In offer documents Sharma said he was seeking to raise $220m to develop a cyptocurrency that would underpin his apparently successful e-commerce site that he claimed had 5 million users and 10,000 new for-sale listings daily.
A Herald investigation found the offer document made claims that appeared to inflate traffic and economic activity on Sell My Good by up to four orders of magnitude. Instead of 10,000 new listings a day, the site only displayed 17 in the past month.
Sharma stood by his statements, but was unable to explain the discepencies identified by the Herald and did not supply documentation his claims as promised.
The FMA said over the weekend it had concerns over the accuracy of statements made in offer documents for SMG E-Cash and these had not been addressed. The regulator advised New Zealand investors against handing to Sharma.
In a statement today, a spokesman for the regulator said it "expects investors to be provided with accurate and understandable information to assist then to make decisions relating to financial products ... When the FMA sees this has not happened we will take action to protect investors."
Sell My Good has decided to withdraw its ICO due to the serious hacking of our website over the weekend and concerns...
Posted by Sell My Good on Monday, November 27, 2017
The Sell My Good statement said all money raised in the ICO - Sharma last week told the Herald he'd hauled in $2m from investors, mostly friends and family - would be refunded by December 4.
The withdrawal represents a backdown for Sharma, who last week criticised the FMA and threatened to reroute transactions through a South Pacific island nation if the regulator moved against his venture.
"They treated us as a joke. It's really bad, they think 'oh, he's a 19-year-old kid who knows nothing," Sharma last week said of the FMA.
Cyptocurrency is a new product - the most popular of which is Bitcoin - and regulators internationally are grappling with how the ventures fit into existing regulations - in New Zealand's case the Financial Markets Conduct Act.
A spokesperson for the FMA said it had recently released guidance for prospective ICOs urging offerers to talk early to establish whether their product was covered by the Act.
To date no ICO has been granted an exemption, and while Sell My Good had applied for one it pressed ahead with launching before hearing back.

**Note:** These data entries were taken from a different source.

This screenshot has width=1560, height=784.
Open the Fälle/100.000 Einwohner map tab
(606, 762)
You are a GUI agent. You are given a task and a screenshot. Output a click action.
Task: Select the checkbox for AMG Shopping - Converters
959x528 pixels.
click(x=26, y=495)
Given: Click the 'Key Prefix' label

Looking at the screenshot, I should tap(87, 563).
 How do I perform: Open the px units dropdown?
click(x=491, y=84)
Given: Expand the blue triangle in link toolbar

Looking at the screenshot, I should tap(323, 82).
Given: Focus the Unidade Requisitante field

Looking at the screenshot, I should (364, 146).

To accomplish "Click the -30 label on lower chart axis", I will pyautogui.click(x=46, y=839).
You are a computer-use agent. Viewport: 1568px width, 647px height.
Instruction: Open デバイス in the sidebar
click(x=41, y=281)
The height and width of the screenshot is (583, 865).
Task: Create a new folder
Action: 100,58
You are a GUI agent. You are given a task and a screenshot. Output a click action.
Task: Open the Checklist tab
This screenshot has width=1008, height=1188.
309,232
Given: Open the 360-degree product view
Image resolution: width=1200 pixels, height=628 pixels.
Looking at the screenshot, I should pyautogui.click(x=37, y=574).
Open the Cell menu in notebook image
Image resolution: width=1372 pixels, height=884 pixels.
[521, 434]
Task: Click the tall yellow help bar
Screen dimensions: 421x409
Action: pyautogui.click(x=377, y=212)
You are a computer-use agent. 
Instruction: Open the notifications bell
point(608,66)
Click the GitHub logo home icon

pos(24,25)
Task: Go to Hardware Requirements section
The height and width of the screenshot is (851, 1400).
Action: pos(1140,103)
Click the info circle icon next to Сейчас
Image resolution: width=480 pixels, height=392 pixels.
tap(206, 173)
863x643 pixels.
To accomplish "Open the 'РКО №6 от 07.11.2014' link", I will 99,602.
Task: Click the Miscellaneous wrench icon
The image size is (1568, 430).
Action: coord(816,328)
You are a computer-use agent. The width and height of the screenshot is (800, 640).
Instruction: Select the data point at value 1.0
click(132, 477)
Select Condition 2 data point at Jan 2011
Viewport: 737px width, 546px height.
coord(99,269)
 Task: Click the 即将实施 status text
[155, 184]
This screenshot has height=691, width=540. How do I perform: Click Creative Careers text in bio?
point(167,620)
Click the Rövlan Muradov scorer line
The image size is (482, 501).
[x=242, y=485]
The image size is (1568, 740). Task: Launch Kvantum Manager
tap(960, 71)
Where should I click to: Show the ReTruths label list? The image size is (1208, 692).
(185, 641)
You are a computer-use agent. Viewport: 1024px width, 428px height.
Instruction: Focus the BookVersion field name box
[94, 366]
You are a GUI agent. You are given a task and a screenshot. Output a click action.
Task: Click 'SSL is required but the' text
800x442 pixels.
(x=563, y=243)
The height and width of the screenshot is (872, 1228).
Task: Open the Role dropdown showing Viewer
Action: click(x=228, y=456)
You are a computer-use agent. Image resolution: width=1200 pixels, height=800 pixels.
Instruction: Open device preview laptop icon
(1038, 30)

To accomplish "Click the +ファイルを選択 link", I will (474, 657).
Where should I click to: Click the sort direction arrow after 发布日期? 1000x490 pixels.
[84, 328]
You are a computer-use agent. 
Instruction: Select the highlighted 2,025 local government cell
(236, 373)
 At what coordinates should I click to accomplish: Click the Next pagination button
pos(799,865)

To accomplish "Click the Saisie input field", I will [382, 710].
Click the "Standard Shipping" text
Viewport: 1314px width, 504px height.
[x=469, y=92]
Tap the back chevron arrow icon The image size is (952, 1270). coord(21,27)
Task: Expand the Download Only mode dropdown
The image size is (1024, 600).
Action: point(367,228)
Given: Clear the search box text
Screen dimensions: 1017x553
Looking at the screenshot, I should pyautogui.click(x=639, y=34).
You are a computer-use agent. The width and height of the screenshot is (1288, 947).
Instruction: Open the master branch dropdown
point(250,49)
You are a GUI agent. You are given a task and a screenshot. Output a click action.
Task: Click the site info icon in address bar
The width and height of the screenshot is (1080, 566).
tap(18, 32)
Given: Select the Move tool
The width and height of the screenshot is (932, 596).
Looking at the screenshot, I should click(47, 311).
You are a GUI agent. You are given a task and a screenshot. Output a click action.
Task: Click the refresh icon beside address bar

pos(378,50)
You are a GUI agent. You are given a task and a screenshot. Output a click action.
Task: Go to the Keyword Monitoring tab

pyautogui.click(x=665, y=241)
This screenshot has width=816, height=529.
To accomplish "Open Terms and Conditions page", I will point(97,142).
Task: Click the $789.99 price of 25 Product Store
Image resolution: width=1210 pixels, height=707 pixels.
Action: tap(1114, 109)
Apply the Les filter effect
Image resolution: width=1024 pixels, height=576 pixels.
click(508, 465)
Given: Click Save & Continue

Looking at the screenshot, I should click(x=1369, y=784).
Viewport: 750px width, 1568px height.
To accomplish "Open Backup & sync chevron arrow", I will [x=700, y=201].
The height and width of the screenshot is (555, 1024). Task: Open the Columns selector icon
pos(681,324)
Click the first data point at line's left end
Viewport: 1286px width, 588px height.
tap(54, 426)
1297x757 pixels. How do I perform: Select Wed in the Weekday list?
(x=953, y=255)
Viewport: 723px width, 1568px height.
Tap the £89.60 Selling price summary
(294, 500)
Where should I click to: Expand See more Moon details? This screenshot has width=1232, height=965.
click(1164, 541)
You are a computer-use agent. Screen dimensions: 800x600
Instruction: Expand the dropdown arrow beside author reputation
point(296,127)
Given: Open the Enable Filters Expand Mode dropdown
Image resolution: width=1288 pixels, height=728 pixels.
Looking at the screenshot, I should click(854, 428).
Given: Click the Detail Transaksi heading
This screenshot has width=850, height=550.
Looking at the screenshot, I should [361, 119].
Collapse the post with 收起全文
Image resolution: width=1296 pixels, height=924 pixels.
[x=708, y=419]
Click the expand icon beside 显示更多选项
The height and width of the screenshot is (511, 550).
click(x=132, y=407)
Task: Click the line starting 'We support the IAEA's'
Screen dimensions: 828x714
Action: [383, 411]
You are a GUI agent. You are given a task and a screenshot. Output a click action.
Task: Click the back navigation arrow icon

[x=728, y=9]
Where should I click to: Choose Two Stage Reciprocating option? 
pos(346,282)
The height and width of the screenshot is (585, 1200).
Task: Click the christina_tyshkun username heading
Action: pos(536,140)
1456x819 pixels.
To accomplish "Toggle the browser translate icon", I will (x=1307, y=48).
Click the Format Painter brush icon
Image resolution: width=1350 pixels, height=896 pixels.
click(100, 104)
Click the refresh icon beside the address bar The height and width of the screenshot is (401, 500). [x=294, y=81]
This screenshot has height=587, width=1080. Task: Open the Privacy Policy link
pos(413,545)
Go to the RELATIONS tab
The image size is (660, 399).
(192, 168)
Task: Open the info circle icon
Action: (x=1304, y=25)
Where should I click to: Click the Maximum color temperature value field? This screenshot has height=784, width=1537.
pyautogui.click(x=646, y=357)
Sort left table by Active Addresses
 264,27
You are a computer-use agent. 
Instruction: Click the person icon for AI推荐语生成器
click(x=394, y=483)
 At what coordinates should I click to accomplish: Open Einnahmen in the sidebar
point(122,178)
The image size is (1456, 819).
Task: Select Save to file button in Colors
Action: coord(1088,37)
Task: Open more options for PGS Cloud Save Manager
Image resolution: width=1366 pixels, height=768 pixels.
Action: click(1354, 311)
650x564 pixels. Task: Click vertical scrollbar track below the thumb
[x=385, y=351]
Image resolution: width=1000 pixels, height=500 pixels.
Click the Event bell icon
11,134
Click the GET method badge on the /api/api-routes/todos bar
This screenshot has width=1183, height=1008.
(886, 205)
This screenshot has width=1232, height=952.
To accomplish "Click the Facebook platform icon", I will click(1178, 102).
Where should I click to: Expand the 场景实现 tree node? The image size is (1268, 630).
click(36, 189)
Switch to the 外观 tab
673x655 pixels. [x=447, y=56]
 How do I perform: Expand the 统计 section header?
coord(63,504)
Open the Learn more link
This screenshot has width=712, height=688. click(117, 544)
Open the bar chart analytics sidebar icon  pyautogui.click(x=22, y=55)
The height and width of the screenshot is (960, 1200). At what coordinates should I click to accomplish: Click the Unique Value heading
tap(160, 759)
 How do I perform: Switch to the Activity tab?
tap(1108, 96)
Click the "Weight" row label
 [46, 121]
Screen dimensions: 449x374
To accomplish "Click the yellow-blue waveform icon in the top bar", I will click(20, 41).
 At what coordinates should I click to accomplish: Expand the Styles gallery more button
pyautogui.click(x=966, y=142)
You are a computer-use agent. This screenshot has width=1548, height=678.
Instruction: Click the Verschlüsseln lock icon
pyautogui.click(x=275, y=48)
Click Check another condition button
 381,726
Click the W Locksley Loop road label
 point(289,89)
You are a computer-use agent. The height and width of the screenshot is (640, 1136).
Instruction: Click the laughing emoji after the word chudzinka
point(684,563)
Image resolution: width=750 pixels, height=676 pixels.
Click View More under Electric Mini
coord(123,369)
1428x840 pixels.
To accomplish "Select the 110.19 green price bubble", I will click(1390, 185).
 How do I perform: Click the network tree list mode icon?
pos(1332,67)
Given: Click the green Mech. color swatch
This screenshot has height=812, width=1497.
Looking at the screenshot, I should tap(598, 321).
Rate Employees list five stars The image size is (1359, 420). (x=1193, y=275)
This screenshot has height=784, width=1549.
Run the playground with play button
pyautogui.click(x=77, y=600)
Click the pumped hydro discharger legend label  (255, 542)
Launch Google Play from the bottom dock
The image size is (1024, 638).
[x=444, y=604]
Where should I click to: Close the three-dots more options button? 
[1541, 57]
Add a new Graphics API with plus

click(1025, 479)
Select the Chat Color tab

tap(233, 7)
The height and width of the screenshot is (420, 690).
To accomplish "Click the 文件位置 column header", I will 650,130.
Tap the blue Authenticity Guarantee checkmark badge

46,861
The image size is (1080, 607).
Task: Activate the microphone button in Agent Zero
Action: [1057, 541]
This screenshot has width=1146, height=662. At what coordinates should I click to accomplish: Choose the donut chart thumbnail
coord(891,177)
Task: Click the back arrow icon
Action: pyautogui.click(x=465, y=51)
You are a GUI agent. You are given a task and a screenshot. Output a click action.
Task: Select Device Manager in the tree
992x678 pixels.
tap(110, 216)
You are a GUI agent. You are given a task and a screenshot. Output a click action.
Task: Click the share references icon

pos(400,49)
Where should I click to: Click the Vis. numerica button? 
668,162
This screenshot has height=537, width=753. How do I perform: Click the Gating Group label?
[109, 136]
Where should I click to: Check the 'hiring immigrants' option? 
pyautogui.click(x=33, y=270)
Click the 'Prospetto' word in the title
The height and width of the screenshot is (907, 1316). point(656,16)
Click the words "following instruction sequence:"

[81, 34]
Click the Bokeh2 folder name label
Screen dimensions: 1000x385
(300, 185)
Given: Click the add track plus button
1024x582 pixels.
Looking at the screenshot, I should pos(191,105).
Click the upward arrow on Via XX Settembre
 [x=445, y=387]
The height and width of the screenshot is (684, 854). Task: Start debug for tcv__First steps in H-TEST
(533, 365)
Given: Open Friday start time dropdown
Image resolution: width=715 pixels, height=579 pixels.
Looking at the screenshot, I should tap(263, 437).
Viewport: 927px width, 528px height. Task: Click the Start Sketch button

The FMA issued a general caution to investors about the sector, and a spokesperson described ICOs as a "speculative, high-risk investment".
"Investors should also be aware of the common warning signs of a scam, as using crypto currencies can make you a target for scammers or businesses selling high risk investments. As a general rule people should be wary of investing in something if they don't understand how it works," the spokesperson said.
Alex Sims, associate professor in commercial law at the University of Auckland, said the ICO space was presently fluid with a wide variety of offerings in the market.
"If you're misrepresenting things of course that's a concern. And also, the worry is there are legitimate ICOs wanting to launch, but these things give it a really bad name. That's one of the reasons why China has banned them, because there were a lot of scams."
Sims said the FMA needed to allow ICOs to be set up in New Zealand, otherwise the business would go offshore - losing the country's capital and offering local investors no recourse to offshore ventures that went sour.
Sharma signalled the withdrawal of SMG E-Cash was not the end of his adventures in cryptocurrency, flagging the possibility of a new ICO next year.
"We have learnt a tremendous amount from the process and from the feedback we have received along the way," the Facebook statement said.
"One of those learnings will be to engage with the FMA and take legal advice as early as possible in the process."